Take every line containing "Iris" from the material and copy it.
STUDY MATERIAL section start
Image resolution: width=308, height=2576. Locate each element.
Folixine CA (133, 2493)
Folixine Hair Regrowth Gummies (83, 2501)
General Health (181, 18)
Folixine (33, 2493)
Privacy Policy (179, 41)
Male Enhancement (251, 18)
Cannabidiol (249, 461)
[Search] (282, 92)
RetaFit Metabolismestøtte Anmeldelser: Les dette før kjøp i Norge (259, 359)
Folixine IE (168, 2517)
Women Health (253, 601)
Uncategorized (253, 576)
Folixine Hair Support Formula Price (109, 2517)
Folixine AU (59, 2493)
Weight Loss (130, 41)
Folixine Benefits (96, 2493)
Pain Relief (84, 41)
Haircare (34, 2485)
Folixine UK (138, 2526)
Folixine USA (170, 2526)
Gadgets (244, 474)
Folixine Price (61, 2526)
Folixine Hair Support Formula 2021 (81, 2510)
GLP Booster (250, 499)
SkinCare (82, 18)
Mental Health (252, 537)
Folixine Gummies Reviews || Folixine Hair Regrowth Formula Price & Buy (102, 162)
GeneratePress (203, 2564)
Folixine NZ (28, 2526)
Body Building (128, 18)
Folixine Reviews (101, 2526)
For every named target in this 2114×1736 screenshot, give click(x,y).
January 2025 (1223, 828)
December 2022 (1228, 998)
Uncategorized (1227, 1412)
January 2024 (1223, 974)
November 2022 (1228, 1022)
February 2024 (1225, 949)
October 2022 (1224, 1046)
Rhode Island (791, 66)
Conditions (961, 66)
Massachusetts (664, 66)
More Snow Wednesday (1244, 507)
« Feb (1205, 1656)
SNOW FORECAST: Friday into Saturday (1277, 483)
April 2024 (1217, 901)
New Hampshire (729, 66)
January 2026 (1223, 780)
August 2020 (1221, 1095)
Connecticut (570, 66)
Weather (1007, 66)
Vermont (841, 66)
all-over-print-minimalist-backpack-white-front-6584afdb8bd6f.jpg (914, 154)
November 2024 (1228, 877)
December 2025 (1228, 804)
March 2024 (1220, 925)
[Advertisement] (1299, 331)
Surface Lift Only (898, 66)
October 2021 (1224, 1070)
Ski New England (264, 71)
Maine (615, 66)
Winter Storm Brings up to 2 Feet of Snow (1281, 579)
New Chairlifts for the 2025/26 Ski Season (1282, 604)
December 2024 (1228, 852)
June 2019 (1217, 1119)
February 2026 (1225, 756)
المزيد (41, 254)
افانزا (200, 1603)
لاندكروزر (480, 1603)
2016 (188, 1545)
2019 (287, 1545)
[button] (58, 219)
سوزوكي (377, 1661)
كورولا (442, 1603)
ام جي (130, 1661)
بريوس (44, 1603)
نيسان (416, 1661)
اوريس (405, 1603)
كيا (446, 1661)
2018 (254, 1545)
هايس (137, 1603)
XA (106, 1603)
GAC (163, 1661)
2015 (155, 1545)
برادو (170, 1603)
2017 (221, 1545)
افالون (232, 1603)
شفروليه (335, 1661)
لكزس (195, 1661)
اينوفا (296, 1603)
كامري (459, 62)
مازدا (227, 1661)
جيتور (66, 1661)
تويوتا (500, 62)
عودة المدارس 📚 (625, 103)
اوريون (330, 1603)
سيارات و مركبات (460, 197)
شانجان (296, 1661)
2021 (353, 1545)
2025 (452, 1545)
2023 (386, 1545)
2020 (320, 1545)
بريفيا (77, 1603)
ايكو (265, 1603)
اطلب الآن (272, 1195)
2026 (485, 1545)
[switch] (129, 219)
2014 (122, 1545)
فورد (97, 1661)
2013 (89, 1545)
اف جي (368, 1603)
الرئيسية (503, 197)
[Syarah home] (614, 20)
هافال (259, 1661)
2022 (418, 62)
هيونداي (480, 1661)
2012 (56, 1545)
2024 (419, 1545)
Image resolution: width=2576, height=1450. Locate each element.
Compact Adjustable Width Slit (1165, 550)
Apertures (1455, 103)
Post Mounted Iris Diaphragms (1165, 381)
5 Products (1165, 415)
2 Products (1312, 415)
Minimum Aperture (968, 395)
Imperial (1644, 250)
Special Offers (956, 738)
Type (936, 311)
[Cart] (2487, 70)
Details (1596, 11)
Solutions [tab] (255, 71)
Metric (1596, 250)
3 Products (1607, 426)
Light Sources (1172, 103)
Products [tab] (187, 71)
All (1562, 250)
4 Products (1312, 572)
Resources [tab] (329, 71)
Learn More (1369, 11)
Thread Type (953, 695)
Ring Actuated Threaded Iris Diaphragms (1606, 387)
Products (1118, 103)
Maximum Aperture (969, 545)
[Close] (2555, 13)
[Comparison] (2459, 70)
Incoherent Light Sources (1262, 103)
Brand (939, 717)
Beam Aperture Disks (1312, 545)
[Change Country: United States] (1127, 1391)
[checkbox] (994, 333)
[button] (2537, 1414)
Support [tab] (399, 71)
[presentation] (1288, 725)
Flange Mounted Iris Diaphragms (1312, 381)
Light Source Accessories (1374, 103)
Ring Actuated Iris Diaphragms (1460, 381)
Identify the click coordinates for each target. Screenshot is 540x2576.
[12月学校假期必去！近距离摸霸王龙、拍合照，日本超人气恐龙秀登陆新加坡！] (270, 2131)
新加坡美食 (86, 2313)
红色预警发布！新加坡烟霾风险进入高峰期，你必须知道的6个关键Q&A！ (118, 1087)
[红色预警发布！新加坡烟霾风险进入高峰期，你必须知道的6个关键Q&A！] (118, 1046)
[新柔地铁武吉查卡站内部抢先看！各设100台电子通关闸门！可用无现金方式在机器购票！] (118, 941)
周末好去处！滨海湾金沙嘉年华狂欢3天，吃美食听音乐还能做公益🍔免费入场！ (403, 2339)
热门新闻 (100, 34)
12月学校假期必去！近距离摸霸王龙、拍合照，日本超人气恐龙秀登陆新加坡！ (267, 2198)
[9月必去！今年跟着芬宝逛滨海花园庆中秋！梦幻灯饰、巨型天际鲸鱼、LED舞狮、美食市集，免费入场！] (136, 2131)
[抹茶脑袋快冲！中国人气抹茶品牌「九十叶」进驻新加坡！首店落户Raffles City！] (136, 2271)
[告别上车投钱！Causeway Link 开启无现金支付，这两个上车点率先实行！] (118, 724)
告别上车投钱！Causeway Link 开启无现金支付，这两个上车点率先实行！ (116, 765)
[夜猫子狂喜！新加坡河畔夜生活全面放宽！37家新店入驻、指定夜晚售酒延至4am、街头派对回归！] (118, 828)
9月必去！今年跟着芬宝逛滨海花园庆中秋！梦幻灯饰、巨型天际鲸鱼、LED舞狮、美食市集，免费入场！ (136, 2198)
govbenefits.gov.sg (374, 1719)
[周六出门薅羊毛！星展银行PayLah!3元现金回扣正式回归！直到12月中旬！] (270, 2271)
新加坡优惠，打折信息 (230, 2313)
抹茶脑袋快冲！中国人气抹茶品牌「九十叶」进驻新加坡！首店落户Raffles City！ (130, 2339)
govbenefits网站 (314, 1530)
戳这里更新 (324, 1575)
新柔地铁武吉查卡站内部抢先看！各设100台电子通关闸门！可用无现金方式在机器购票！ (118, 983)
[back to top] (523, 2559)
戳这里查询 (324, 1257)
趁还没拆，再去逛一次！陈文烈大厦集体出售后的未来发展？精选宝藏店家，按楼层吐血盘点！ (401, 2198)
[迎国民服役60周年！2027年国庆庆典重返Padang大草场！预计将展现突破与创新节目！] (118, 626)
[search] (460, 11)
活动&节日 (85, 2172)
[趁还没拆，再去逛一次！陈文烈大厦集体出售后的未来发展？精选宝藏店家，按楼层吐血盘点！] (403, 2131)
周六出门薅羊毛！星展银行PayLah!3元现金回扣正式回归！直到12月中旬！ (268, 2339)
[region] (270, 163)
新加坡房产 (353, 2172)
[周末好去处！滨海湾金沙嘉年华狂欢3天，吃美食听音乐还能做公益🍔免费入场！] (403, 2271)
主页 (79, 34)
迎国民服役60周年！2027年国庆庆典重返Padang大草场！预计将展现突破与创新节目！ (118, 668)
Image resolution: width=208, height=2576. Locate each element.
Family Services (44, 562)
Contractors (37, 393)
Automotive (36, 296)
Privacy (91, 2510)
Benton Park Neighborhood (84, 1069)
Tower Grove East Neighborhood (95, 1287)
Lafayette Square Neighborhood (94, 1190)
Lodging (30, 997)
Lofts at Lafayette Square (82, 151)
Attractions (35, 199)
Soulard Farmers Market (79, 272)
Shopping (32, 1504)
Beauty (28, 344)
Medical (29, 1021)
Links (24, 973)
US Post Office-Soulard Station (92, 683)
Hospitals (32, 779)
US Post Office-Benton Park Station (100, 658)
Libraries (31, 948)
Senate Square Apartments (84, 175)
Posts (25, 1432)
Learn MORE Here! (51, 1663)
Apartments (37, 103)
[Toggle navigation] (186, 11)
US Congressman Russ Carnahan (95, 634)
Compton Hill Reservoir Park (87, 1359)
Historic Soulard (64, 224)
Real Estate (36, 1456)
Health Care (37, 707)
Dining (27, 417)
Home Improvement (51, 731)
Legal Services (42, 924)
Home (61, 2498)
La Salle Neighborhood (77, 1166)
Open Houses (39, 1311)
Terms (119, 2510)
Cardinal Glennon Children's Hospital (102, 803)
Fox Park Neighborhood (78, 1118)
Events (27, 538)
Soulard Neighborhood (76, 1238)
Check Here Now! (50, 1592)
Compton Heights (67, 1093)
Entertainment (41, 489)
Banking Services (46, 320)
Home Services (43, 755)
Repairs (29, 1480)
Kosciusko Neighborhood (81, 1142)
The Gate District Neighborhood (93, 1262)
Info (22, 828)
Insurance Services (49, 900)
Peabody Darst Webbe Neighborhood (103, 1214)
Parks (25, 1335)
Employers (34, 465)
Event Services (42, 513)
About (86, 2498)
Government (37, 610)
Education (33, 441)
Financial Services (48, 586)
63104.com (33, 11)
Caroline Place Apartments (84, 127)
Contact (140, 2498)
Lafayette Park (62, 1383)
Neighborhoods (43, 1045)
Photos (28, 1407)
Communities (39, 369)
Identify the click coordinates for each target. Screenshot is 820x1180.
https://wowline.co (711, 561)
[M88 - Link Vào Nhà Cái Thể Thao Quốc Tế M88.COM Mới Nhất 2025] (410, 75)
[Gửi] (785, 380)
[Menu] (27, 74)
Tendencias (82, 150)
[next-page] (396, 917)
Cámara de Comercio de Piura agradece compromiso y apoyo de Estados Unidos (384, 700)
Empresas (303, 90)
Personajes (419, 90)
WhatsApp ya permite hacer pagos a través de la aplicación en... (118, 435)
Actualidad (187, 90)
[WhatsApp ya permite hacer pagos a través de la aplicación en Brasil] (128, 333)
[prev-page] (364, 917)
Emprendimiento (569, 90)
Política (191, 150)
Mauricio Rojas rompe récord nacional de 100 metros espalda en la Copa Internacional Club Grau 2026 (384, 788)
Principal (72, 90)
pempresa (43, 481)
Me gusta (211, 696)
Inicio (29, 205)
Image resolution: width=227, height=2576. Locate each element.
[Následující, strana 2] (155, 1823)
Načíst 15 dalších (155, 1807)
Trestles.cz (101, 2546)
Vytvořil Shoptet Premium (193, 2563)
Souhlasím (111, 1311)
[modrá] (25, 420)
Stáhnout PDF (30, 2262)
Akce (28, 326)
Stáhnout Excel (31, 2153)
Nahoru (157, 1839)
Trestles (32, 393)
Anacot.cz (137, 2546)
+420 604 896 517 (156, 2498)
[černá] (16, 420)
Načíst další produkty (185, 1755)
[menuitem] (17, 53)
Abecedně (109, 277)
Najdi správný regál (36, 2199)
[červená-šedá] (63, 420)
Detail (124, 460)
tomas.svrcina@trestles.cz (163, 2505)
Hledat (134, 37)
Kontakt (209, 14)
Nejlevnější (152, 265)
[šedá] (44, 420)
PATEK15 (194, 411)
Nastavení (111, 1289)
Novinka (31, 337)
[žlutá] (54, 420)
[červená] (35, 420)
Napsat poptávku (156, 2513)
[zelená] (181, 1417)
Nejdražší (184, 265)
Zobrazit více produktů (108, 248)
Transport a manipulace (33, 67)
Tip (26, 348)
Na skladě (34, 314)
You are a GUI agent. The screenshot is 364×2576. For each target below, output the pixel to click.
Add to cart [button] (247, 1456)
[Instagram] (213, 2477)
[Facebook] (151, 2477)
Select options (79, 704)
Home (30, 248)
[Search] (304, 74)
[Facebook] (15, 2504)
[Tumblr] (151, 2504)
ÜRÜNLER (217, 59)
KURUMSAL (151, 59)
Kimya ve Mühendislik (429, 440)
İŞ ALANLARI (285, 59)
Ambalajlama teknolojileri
STUDY MATERIAL section end
RESPONSE BELOW ->
Post Mounted Iris Diaphragms (1165, 381)
Ring Actuated Threaded Iris Diaphragms (1606, 387)
Flange Mounted Iris Diaphragms (1312, 381)
Ring Actuated Iris Diaphragms (1460, 381)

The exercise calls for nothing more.